Task description => The answer must be an exact transcription of all the records below.

Provided data =>
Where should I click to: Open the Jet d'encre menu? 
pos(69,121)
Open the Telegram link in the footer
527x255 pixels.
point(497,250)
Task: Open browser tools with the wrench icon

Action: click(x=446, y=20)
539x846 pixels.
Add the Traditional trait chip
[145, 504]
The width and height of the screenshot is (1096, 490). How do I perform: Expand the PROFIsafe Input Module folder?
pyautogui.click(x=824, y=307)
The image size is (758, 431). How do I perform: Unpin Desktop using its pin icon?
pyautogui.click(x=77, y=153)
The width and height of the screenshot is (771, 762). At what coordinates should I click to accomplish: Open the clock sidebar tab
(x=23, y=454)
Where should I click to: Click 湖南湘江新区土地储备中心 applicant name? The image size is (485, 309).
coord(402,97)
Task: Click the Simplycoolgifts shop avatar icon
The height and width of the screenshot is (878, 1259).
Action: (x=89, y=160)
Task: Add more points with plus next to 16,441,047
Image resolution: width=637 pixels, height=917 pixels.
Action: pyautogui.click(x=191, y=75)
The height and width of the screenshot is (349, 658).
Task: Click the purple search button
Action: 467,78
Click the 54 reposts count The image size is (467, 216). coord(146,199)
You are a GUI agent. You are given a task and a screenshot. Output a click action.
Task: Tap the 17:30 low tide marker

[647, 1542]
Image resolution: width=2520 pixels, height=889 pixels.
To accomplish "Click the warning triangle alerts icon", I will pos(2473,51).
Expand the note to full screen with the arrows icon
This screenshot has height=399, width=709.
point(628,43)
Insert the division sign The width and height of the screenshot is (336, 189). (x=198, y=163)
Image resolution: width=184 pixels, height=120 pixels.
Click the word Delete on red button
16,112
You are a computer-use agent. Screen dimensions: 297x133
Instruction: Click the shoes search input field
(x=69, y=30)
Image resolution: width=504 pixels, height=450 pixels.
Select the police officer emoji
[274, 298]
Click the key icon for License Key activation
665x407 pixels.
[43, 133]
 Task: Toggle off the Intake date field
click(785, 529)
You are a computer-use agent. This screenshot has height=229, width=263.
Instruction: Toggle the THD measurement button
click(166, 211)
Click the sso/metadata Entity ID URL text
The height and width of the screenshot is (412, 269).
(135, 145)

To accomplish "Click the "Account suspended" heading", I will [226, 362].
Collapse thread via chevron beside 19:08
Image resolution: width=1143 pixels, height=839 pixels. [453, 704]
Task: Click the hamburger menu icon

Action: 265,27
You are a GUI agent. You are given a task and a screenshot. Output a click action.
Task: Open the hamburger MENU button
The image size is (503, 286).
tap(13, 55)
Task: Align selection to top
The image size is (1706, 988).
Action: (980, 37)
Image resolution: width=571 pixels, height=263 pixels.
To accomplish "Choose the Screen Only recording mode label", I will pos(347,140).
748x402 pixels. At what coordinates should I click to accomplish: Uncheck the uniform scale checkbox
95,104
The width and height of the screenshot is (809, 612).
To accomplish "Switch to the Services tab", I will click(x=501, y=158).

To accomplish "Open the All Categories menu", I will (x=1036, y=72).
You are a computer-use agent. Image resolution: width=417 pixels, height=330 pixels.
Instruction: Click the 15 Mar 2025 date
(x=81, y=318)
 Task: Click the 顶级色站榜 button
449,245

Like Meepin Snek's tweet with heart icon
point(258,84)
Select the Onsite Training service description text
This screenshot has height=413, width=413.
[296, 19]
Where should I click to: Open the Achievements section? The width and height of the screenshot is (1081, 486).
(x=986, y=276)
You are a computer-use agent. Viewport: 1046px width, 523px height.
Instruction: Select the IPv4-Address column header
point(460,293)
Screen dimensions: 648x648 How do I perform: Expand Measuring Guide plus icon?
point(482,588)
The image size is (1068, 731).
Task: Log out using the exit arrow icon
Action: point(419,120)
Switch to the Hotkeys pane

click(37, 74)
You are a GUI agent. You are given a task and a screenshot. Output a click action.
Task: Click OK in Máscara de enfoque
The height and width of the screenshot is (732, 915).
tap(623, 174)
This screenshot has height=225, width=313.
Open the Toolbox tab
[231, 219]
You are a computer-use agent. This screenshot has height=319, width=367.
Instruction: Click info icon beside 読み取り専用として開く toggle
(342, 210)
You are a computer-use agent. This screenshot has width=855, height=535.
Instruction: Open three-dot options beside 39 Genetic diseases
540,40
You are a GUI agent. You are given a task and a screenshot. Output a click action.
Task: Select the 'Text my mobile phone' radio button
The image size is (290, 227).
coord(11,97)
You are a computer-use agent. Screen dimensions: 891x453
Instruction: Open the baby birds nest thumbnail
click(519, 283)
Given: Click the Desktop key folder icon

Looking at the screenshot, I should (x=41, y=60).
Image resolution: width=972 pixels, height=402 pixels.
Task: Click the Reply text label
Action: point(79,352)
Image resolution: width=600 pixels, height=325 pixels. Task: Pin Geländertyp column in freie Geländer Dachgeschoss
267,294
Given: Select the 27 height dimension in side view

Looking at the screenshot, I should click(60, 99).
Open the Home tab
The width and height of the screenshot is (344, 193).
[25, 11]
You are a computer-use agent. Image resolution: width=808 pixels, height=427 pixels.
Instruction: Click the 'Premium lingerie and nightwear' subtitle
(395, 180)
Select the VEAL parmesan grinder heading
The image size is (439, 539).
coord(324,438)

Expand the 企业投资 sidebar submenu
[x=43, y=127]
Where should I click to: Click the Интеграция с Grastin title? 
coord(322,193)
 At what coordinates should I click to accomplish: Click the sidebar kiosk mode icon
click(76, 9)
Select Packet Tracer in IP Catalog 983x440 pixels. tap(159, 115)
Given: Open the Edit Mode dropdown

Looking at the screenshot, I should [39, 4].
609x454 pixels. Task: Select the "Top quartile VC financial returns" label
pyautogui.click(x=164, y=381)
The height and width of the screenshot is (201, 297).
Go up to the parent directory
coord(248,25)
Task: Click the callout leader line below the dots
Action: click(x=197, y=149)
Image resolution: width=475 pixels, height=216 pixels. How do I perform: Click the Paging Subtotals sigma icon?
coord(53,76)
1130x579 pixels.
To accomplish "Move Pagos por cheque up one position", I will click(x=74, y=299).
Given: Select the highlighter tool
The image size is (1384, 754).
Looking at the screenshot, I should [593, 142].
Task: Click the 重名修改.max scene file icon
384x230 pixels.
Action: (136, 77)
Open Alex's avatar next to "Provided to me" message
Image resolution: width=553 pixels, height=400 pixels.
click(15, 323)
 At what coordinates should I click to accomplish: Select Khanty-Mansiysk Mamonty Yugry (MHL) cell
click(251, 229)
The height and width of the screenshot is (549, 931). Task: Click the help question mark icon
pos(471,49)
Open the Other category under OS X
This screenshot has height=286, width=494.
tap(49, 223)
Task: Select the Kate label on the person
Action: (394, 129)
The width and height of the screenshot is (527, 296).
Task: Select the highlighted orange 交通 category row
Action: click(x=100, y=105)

Written solution =>
Where should I click to: Open the Jet d'encre menu? 
pos(69,121)
Open the Telegram link in the footer
527x255 pixels.
point(497,250)
Task: Open browser tools with the wrench icon

Action: click(x=446, y=20)
539x846 pixels.
Add the Traditional trait chip
[145, 504]
The width and height of the screenshot is (1096, 490). How do I perform: Expand the PROFIsafe Input Module folder?
pyautogui.click(x=824, y=307)
The image size is (758, 431). How do I perform: Unpin Desktop using its pin icon?
pyautogui.click(x=77, y=153)
The width and height of the screenshot is (771, 762). At what coordinates should I click to accomplish: Open the clock sidebar tab
(x=23, y=454)
Where should I click to: Click 湖南湘江新区土地储备中心 applicant name? The image size is (485, 309).
coord(402,97)
Task: Click the Simplycoolgifts shop avatar icon
The height and width of the screenshot is (878, 1259).
Action: (x=89, y=160)
Task: Add more points with plus next to 16,441,047
Image resolution: width=637 pixels, height=917 pixels.
Action: pyautogui.click(x=191, y=75)
The height and width of the screenshot is (349, 658).
Task: Click the purple search button
Action: 467,78
Click the 54 reposts count The image size is (467, 216). coord(146,199)
You are a GUI agent. You are given a task and a screenshot. Output a click action.
Task: Tap the 17:30 low tide marker

[647, 1542]
Image resolution: width=2520 pixels, height=889 pixels.
To accomplish "Click the warning triangle alerts icon", I will pos(2473,51).
Expand the note to full screen with the arrows icon
This screenshot has height=399, width=709.
point(628,43)
Insert the division sign The width and height of the screenshot is (336, 189). (x=198, y=163)
Image resolution: width=184 pixels, height=120 pixels.
Click the word Delete on red button
16,112
You are a computer-use agent. Screen dimensions: 297x133
Instruction: Click the shoes search input field
(x=69, y=30)
Image resolution: width=504 pixels, height=450 pixels.
Select the police officer emoji
[274, 298]
Click the key icon for License Key activation
665x407 pixels.
[43, 133]
 Task: Toggle off the Intake date field
click(785, 529)
You are a computer-use agent. This screenshot has height=229, width=263.
Instruction: Toggle the THD measurement button
click(166, 211)
Click the sso/metadata Entity ID URL text
The height and width of the screenshot is (412, 269).
(135, 145)

To accomplish "Click the "Account suspended" heading", I will [226, 362].
Collapse thread via chevron beside 19:08
Image resolution: width=1143 pixels, height=839 pixels. [453, 704]
Task: Click the hamburger menu icon

Action: 265,27
You are a GUI agent. You are given a task and a screenshot. Output a click action.
Task: Open the hamburger MENU button
The image size is (503, 286).
tap(13, 55)
Task: Align selection to top
The image size is (1706, 988).
Action: (980, 37)
Image resolution: width=571 pixels, height=263 pixels.
To accomplish "Choose the Screen Only recording mode label", I will pos(347,140).
748x402 pixels. At what coordinates should I click to accomplish: Uncheck the uniform scale checkbox
95,104
The width and height of the screenshot is (809, 612).
To accomplish "Switch to the Services tab", I will click(x=501, y=158).

To accomplish "Open the All Categories menu", I will (x=1036, y=72).
You are a computer-use agent. Image resolution: width=417 pixels, height=330 pixels.
Instruction: Click the 15 Mar 2025 date
(x=81, y=318)
 Task: Click the 顶级色站榜 button
449,245

Like Meepin Snek's tweet with heart icon
point(258,84)
Select the Onsite Training service description text
This screenshot has height=413, width=413.
[296, 19]
Where should I click to: Open the Achievements section? The width and height of the screenshot is (1081, 486).
(x=986, y=276)
You are a computer-use agent. Viewport: 1046px width, 523px height.
Instruction: Select the IPv4-Address column header
point(460,293)
Screen dimensions: 648x648 How do I perform: Expand Measuring Guide plus icon?
point(482,588)
The image size is (1068, 731).
Task: Log out using the exit arrow icon
Action: point(419,120)
Switch to the Hotkeys pane

click(37, 74)
You are a GUI agent. You are given a task and a screenshot. Output a click action.
Task: Click OK in Máscara de enfoque
The height and width of the screenshot is (732, 915).
tap(623, 174)
This screenshot has height=225, width=313.
Open the Toolbox tab
[231, 219]
You are a computer-use agent. This screenshot has height=319, width=367.
Instruction: Click info icon beside 読み取り専用として開く toggle
(342, 210)
You are a computer-use agent. This screenshot has width=855, height=535.
Instruction: Open three-dot options beside 39 Genetic diseases
540,40
You are a GUI agent. You are given a task and a screenshot. Output a click action.
Task: Select the 'Text my mobile phone' radio button
The image size is (290, 227).
coord(11,97)
You are a computer-use agent. Screen dimensions: 891x453
Instruction: Open the baby birds nest thumbnail
click(519, 283)
Given: Click the Desktop key folder icon

Looking at the screenshot, I should (x=41, y=60).
Image resolution: width=972 pixels, height=402 pixels.
Task: Click the Reply text label
Action: point(79,352)
Image resolution: width=600 pixels, height=325 pixels. Task: Pin Geländertyp column in freie Geländer Dachgeschoss
267,294
Given: Select the 27 height dimension in side view

Looking at the screenshot, I should click(60, 99).
Open the Home tab
The width and height of the screenshot is (344, 193).
[25, 11]
You are a computer-use agent. Image resolution: width=808 pixels, height=427 pixels.
Instruction: Click the 'Premium lingerie and nightwear' subtitle
(395, 180)
Select the VEAL parmesan grinder heading
The image size is (439, 539).
coord(324,438)

Expand the 企业投资 sidebar submenu
[x=43, y=127]
Where should I click to: Click the Интеграция с Grastin title? 
coord(322,193)
 At what coordinates should I click to accomplish: Click the sidebar kiosk mode icon
click(76, 9)
Select Packet Tracer in IP Catalog 983x440 pixels. tap(159, 115)
Given: Open the Edit Mode dropdown

Looking at the screenshot, I should [39, 4].
609x454 pixels. Task: Select the "Top quartile VC financial returns" label
pyautogui.click(x=164, y=381)
The height and width of the screenshot is (201, 297).
Go up to the parent directory
coord(248,25)
Task: Click the callout leader line below the dots
Action: click(x=197, y=149)
Image resolution: width=475 pixels, height=216 pixels. How do I perform: Click the Paging Subtotals sigma icon?
coord(53,76)
1130x579 pixels.
To accomplish "Move Pagos por cheque up one position", I will click(x=74, y=299).
Given: Select the highlighter tool
The image size is (1384, 754).
Looking at the screenshot, I should [593, 142].
Task: Click the 重名修改.max scene file icon
384x230 pixels.
Action: (136, 77)
Open Alex's avatar next to "Provided to me" message
Image resolution: width=553 pixels, height=400 pixels.
click(15, 323)
 At what coordinates should I click to accomplish: Select Khanty-Mansiysk Mamonty Yugry (MHL) cell
click(251, 229)
The height and width of the screenshot is (549, 931). Task: Click the help question mark icon
pos(471,49)
Open the Other category under OS X
This screenshot has height=286, width=494.
tap(49, 223)
Task: Select the Kate label on the person
Action: (394, 129)
The width and height of the screenshot is (527, 296).
Task: Select the highlighted orange 交通 category row
Action: click(x=100, y=105)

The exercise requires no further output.